— STATED PROBLEM 1 —
Answer these questions from the HTTP PUT thread:
(a) Which protocol is suggested for secure transfers?
(b) According to the thread, what would an intelligent uploader handle until the upload was complete?
(c) Through which JavaScript object is it assumed that mainstream browsers support PUT?
— STATED PROBLEM 2 —
Continue the HTTP PUT thread from where it stops.

— QUOTED PASSAGE —
HTTP PUT for file uploads

Mike Mike lists at ruby-forum.com
Sat Aug 2 15:15:27 MSD 2008


FYI: this thread did not seem to get sent to the nginx mailing list for 
some reason, oddly enough.




Michael wrote:
> On Fri, Aug 01, 2008 at 13:10:46, Phillip B Oldham said...
> 
>> Don't want to sound off, but isn't that what FTP was designed for?

I always tell people - FTP was designed for this. But this is a) not a 
solution for our stakeholders and end-users and b) a common thing coming 
up nowadays on many sites. you can't just give out FTP accounts and hope 
to have some smart system that understands when files are done, how to 
integrate them into the system, etc.

> FTP is such an awful protocol to deal with regarding firewalls, I'd much 
> rather
> go the way the original poster is and use HTTP PUT for insecure stuff, 
> and SFTP
> for secure stuff.

Exactly. and I believe since PUT uses HTTP, it can be sent over a secure 
channel as well just the same.

> But 2GB?  That's huge... a lot for an end-user to just sit and watch 
> without
> clicking reload or something.

That's why an intelligent uploader would handle the re-trying/etc. until 
it was complete. Machines don't get bored :)

> 
>> You may have to test this, but I'd assume the maint-stream browsers support 
>> PUT via the XMLHTTPRequest javascript object.
> 
> I was just doing some of this myself yesterday - doesn't seem like 
> there's a
> way to do file uploads with AJAX, but you can easily make a form with a 
> target
> iframe... but this is really offtopic for the nginx list.

(Records from a pointing dataset)
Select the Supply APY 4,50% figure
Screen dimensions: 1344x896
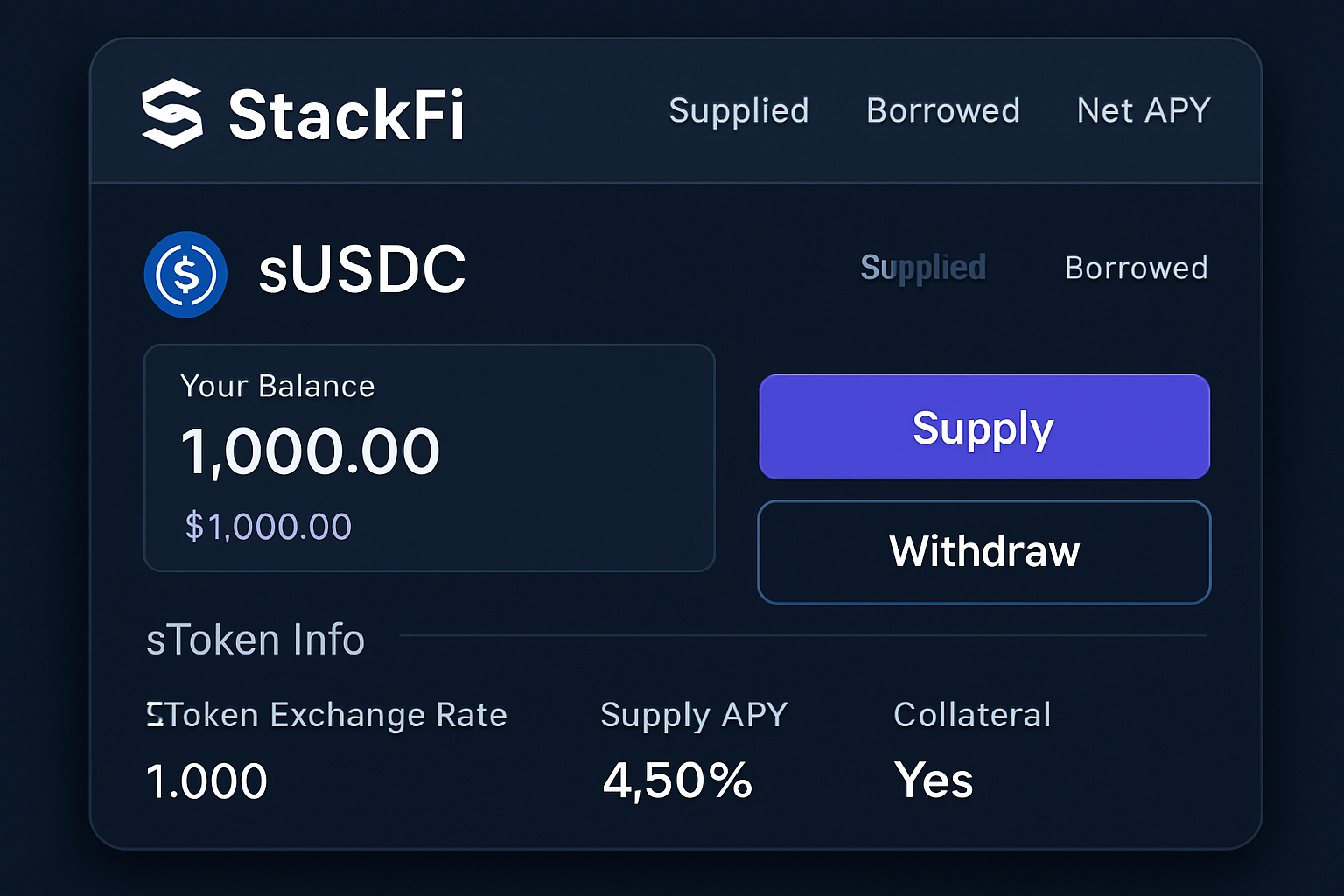click(x=676, y=780)
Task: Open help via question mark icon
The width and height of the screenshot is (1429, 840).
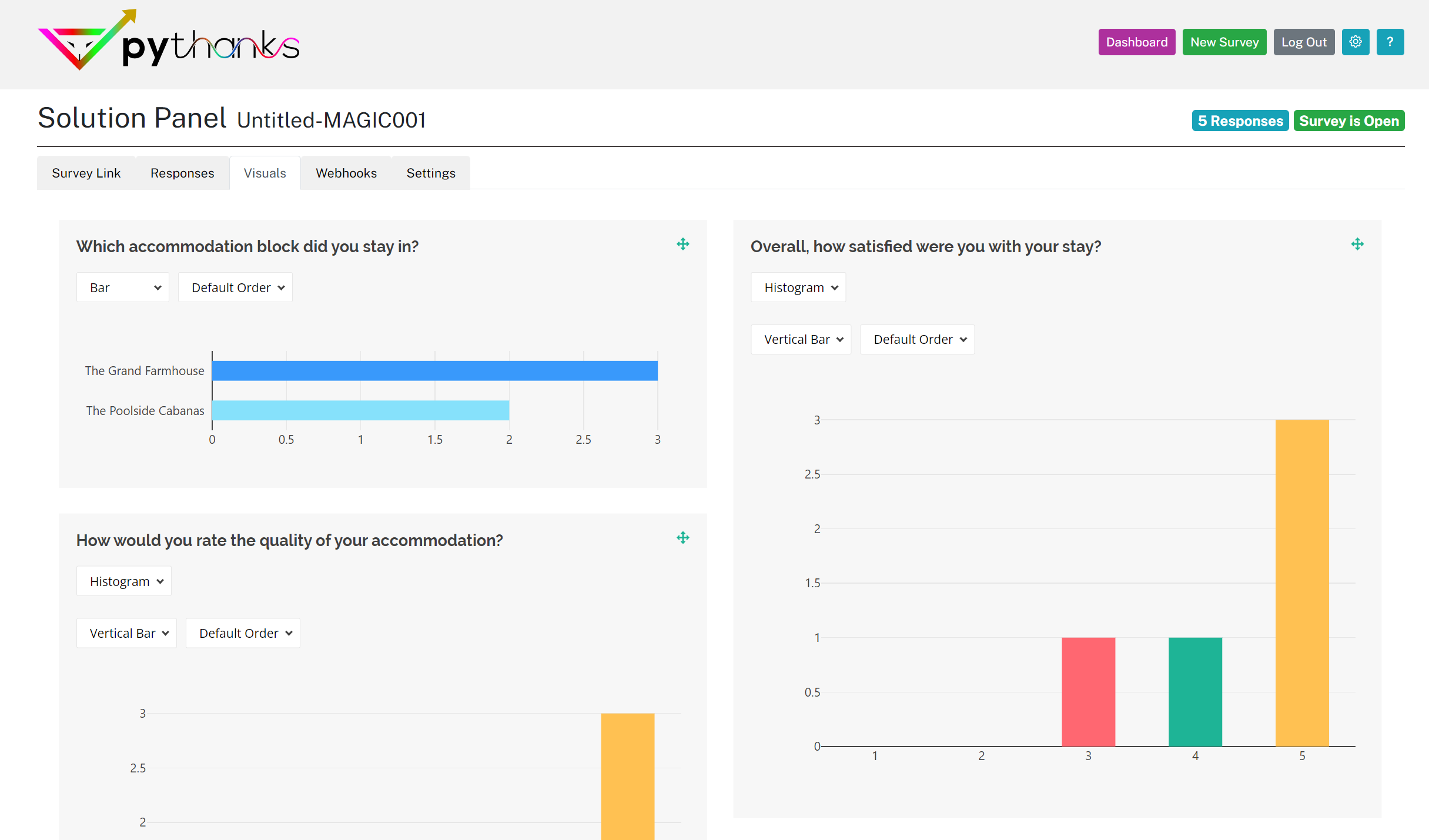Action: click(x=1390, y=42)
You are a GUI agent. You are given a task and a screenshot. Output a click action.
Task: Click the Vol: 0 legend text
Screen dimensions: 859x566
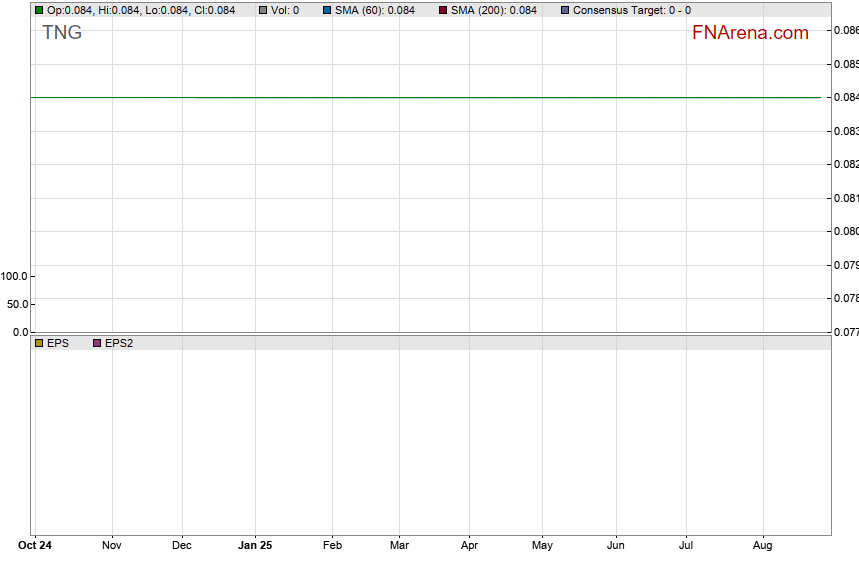(285, 10)
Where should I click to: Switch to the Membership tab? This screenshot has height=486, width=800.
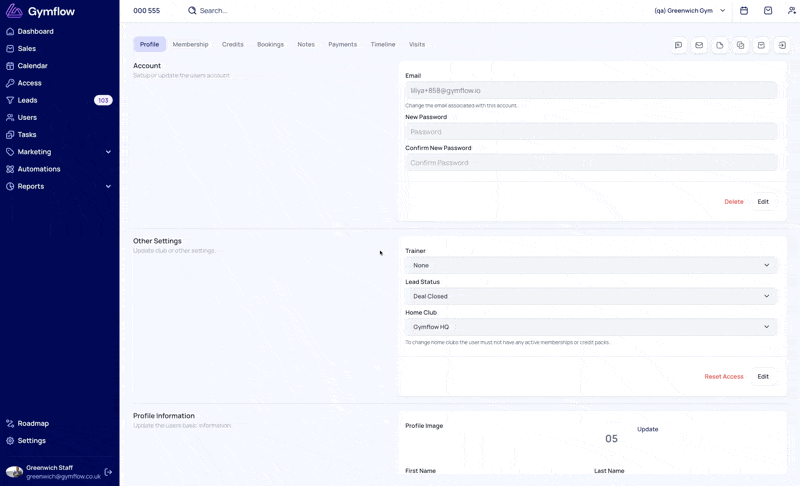point(190,44)
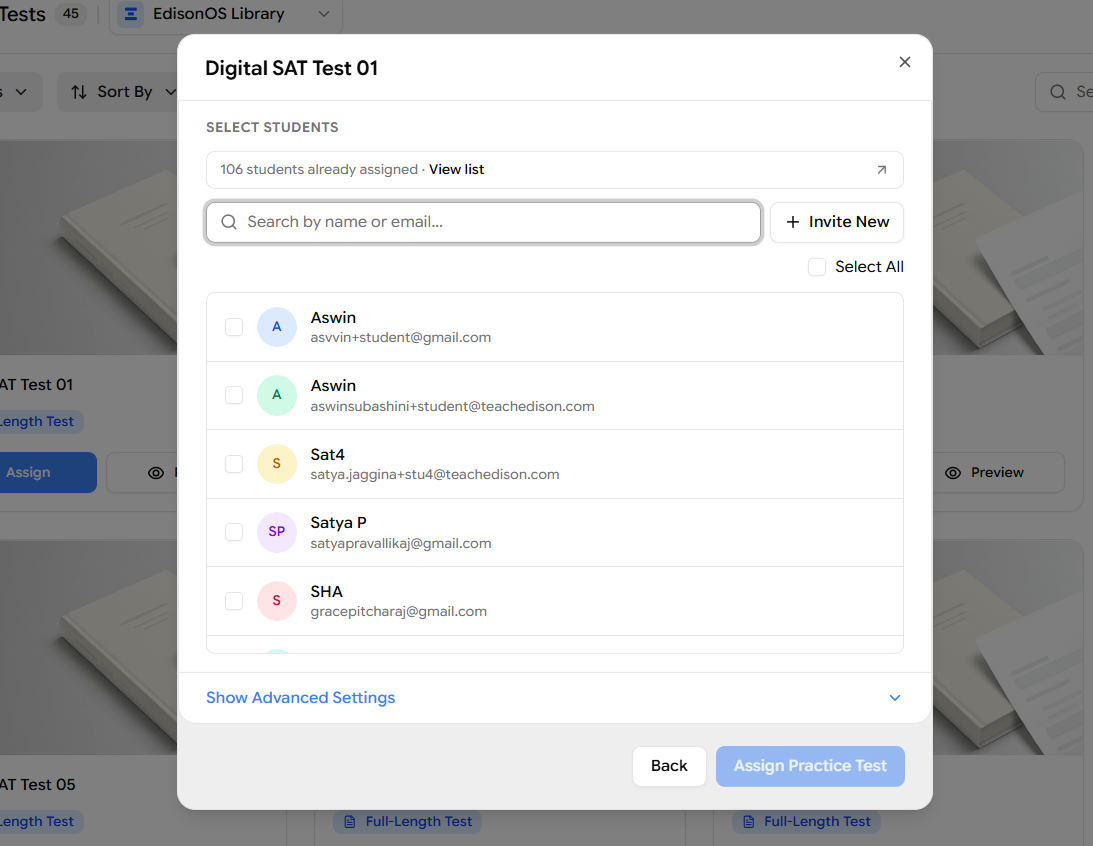Click the View list link
Screen dimensions: 1093x846
[x=457, y=169]
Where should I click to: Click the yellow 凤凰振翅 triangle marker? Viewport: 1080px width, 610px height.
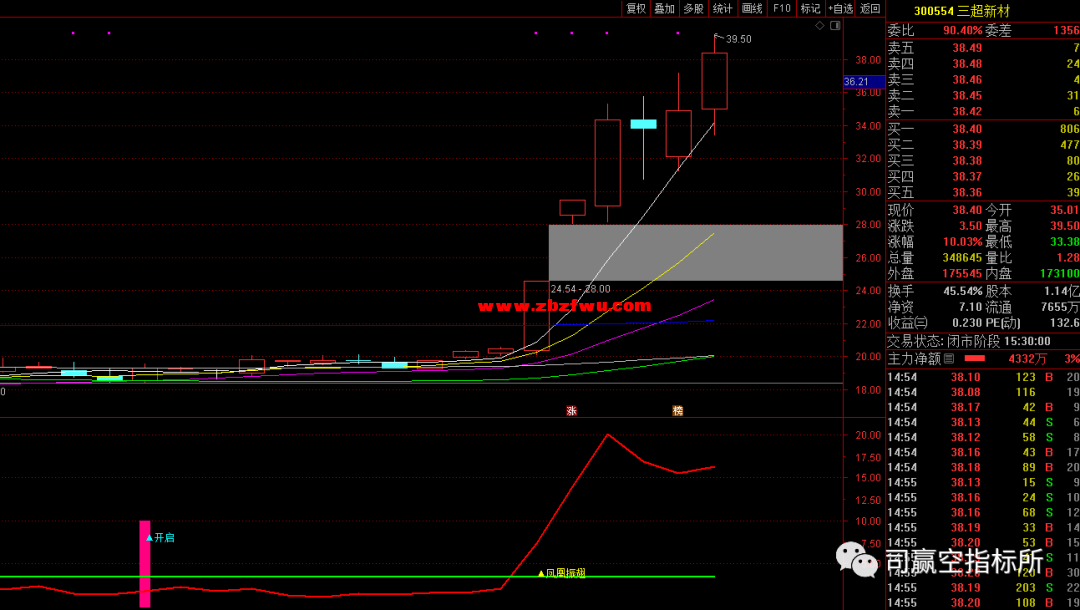(x=541, y=574)
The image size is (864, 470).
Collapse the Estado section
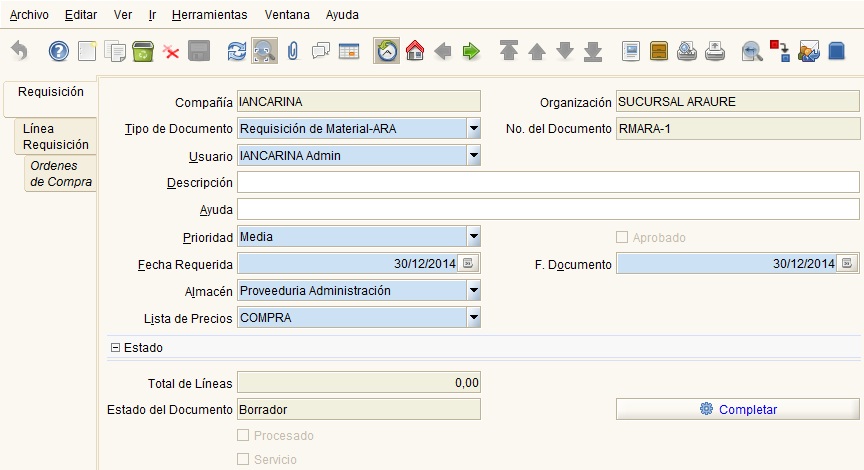pos(115,348)
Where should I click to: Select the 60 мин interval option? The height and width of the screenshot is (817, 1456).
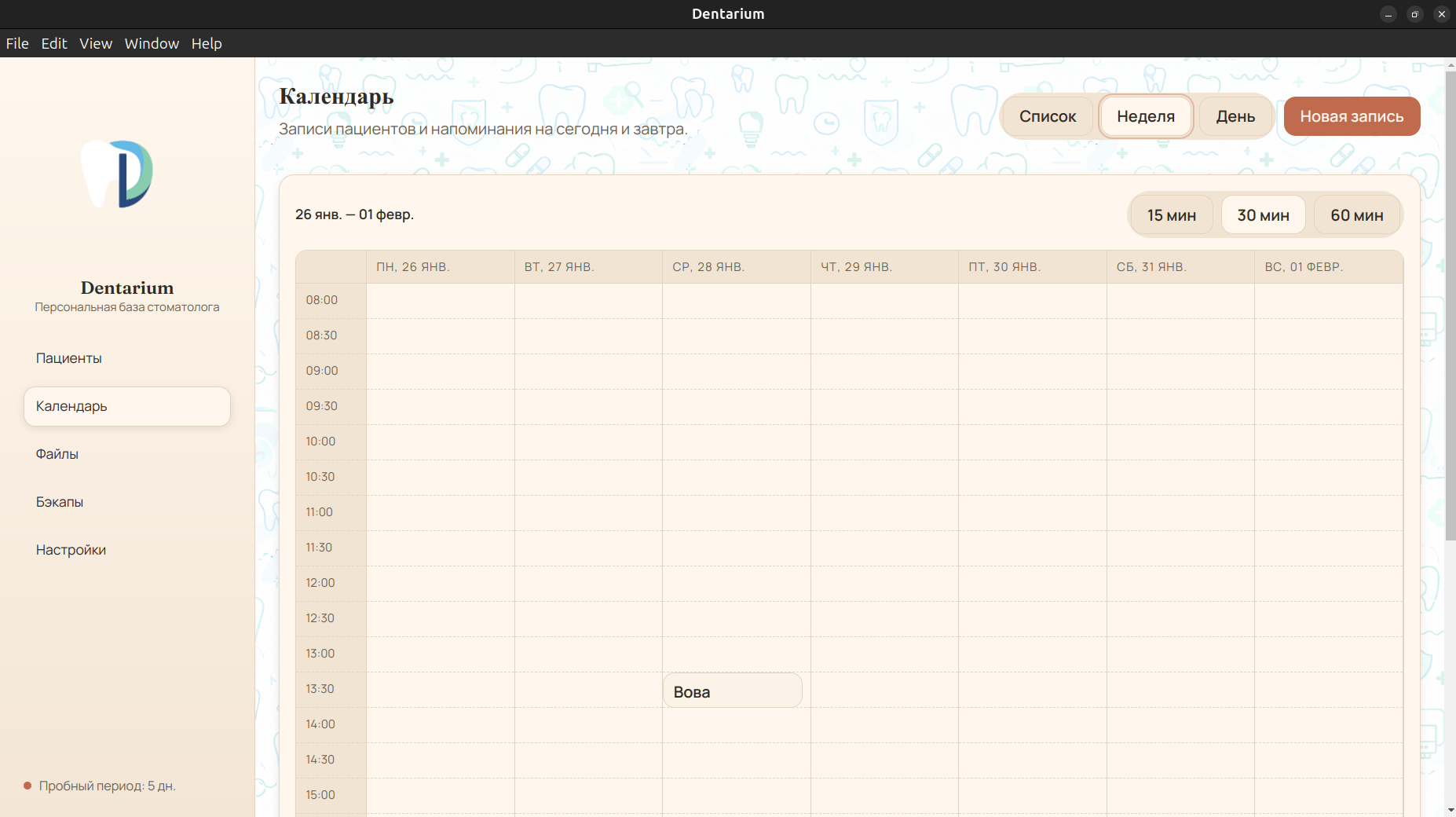(x=1356, y=215)
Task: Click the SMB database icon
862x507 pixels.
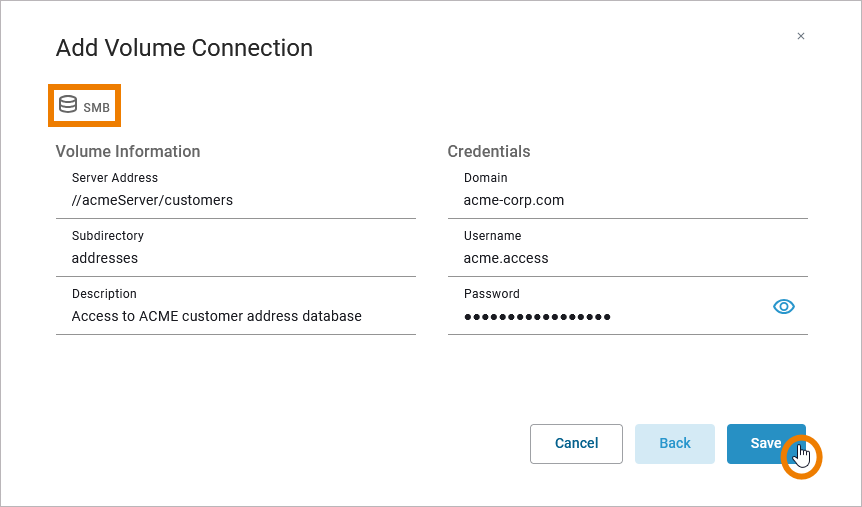Action: [x=68, y=104]
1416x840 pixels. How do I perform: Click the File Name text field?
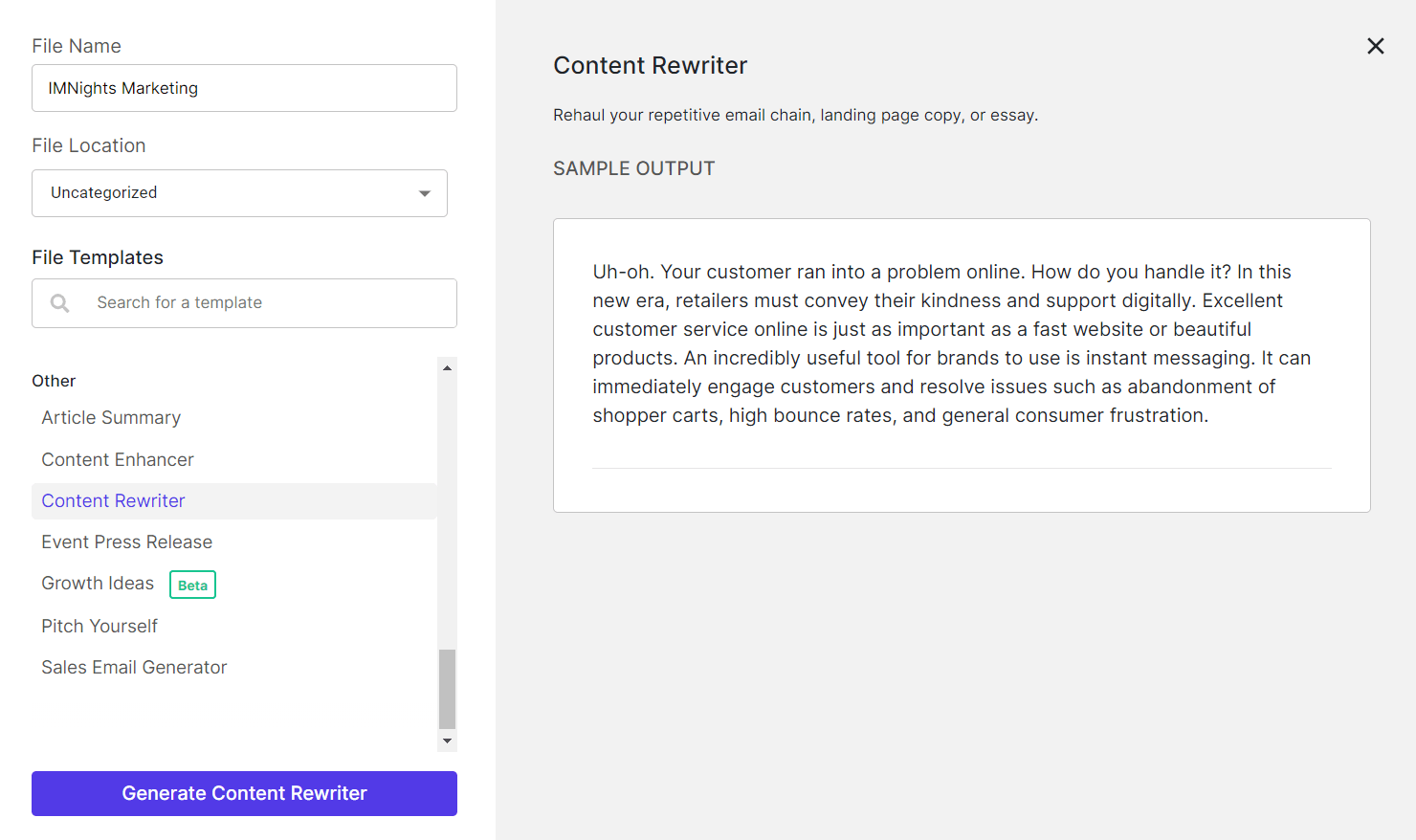[x=244, y=88]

— WRITTEN ANSWER 1 —
(a) SFTP
(b) The re-trying
(c) The XMLHTTPRequest object

— WRITTEN ANSWER 2 —
I don't believe it can either. I am fine with it not supporting that as 
well.

Also if anyone has any pointers on how to get nginx to accept PUTs.. I 
was trying to proof of concept this quick with an HTML form + simple PHP 
script:

<form method="put" action="work.php">
 File: <input type="file" />
 <input type="submit" value="Submit" />
</form>

Shouldn't that work? It keeps issuing a GET:

192.168.1.2 - - [02/Aug/2008:04:08:07 -0700] GET /put/work.php? HTTP/1.1 
"200" 23 "http://192.168.1.3/put/" "Mozilla/4.0 (compatible; MSIE 6.0; 
Windows NT 5.1; SV1; .NET CLR 1.1.4322; .NET CLR 2.0.50727; .NET CLR 
3.0.04506.30; .NET CLR 3.0.04506.648)" "-"

Seems a bit odd. I've done this in nginx config too:

dav_methods  PUT;
create_full_put_path on;
dav_access all:r;

(nginx is compiled with the dav module)

(I figured I'd at least see a PUT request with a failure)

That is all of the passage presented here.